As an adult in the United States, she mentored Black children while getting her degree in social work, and found that some of them were struggling with self-esteem.

"They would ask me, 'Why is my hair like this? I want my hair to be just like Susie, how come my hair is like this?'" Pyrame said.

Her life experiences led her to create dolls that look like Black children, and her company, Fusion Dolls, was born out of her home in Brockton, Massachusetts.

"I believe it's important for our kids to have dolls that represent them," she said.

Her latest creation: an outfit for her dolls inspired by new Vice President Kamala Harris.
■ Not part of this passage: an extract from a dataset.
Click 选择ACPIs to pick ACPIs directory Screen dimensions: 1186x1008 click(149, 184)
"And when I saw her outfit, I was like, 'Oh my gosh, I need to get this on my dolls,'" she said. "I talked to my seamstress. I'm like, 'Yes, we're doing this.'"
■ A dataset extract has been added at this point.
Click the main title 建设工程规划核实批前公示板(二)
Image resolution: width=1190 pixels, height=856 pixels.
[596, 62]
Each of the dolls she creates has its own story and background.

Their skin color, hair texture and outfits are meant to inspire young Black children.

"Be able to be comfortable with what we look like, our hair, our skin complexion, and to be OK, and celebrate your Black beauty," she said.

Children can even braid, twist and style the doll's hair to resemble their own, part of the effort for kids to understand and be confident in their heritage.

"To know that they are enough, they are beautiful, they shouldn't be comparing themselves to the other kids that's next to them," said Pyrame.

She sells her Fusion Dolls on her company's website and in local boutiques, and she hopes to send the Kamala-inspired doll to the vice president.

"It's great to see a really positive role model in our community, so I just had to do it," she said.